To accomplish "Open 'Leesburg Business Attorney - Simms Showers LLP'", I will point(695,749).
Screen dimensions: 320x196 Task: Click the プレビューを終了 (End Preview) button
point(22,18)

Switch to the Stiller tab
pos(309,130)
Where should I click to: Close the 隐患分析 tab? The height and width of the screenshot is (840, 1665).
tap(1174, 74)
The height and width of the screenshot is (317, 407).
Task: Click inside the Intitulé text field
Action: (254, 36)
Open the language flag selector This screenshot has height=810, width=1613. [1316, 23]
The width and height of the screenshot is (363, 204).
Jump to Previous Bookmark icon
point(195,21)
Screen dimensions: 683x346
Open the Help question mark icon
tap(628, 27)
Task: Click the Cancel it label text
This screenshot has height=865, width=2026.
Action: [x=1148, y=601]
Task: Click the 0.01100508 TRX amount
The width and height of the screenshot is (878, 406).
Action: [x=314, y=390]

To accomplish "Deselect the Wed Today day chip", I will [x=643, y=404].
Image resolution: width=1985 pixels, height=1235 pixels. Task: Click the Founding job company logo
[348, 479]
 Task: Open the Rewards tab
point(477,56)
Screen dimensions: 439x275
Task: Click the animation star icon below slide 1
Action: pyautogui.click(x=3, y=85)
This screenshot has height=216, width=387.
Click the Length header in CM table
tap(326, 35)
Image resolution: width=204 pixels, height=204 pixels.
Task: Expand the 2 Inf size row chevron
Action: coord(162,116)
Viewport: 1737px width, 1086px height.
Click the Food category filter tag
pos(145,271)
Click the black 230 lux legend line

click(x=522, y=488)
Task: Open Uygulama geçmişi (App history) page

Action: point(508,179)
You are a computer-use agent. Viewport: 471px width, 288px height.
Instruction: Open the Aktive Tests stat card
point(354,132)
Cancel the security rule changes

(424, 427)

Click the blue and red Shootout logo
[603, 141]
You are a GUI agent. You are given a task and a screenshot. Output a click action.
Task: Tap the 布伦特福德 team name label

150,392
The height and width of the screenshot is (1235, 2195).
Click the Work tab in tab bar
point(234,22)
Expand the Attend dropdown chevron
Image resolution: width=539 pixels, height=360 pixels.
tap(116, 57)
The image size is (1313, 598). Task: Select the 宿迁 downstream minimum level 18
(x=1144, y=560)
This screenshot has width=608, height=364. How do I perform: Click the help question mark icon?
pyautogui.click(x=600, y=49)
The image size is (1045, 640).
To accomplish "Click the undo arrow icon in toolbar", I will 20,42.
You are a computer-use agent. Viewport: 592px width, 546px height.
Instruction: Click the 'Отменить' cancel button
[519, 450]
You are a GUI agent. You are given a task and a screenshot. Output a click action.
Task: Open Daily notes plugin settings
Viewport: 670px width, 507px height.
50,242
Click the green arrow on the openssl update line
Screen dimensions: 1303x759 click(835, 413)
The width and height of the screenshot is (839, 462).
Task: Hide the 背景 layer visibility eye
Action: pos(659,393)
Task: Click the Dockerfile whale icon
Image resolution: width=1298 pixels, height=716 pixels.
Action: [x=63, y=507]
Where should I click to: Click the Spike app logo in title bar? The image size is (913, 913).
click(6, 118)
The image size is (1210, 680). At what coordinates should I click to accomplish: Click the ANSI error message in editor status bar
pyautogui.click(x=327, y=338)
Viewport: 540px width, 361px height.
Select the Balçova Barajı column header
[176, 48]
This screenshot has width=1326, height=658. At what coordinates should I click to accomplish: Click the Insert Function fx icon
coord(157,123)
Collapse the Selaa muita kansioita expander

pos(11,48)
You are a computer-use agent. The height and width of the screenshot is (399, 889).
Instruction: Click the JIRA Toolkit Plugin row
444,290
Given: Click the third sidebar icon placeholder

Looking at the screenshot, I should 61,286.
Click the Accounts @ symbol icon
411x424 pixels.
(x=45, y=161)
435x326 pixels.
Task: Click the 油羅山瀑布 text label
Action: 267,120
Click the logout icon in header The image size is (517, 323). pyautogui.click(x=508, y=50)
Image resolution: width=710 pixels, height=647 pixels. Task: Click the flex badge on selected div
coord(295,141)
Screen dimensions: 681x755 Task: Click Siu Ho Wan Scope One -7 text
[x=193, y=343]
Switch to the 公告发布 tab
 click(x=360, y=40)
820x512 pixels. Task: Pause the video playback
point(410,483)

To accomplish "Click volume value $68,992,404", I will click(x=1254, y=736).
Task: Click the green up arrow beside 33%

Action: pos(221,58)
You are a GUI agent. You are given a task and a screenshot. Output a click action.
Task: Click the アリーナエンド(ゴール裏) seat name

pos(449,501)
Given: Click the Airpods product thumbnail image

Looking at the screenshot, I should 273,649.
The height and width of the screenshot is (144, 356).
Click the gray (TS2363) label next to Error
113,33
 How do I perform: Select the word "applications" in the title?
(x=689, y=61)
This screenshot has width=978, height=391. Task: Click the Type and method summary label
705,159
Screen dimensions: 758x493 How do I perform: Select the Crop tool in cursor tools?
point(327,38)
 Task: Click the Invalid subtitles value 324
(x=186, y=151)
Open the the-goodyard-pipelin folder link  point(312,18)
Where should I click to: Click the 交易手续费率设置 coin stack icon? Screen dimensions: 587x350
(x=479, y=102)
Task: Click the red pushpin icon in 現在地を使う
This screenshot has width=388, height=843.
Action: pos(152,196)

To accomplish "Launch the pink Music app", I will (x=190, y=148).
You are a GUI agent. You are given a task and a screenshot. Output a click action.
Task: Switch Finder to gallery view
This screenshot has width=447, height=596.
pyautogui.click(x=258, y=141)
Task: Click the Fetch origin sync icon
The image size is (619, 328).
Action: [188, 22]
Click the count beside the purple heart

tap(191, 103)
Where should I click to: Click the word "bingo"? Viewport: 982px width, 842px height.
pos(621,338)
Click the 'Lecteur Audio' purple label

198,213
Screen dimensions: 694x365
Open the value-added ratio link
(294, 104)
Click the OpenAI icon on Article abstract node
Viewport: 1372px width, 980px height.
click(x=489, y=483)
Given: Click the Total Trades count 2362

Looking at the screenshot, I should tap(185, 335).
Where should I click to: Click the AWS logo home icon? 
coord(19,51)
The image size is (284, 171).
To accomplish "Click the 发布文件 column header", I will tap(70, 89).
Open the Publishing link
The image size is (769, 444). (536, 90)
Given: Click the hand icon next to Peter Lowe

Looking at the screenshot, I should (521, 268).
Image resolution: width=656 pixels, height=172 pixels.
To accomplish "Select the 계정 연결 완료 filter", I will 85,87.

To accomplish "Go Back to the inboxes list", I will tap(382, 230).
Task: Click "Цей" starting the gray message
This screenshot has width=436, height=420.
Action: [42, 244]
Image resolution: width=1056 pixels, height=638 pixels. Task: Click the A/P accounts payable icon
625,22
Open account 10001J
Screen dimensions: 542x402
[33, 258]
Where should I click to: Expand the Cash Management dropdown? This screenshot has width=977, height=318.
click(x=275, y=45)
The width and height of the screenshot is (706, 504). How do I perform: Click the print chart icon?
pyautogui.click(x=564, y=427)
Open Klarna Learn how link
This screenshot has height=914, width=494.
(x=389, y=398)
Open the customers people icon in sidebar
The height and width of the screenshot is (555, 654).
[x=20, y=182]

═══

What you will do :: Copy the data word for word, beginning with its first line and continuing through the line that contains "pos(309,130)".

Answer to the exercise ::
To accomplish "Open 'Leesburg Business Attorney - Simms Showers LLP'", I will point(695,749).
Screen dimensions: 320x196 Task: Click the プレビューを終了 (End Preview) button
point(22,18)

Switch to the Stiller tab
pos(309,130)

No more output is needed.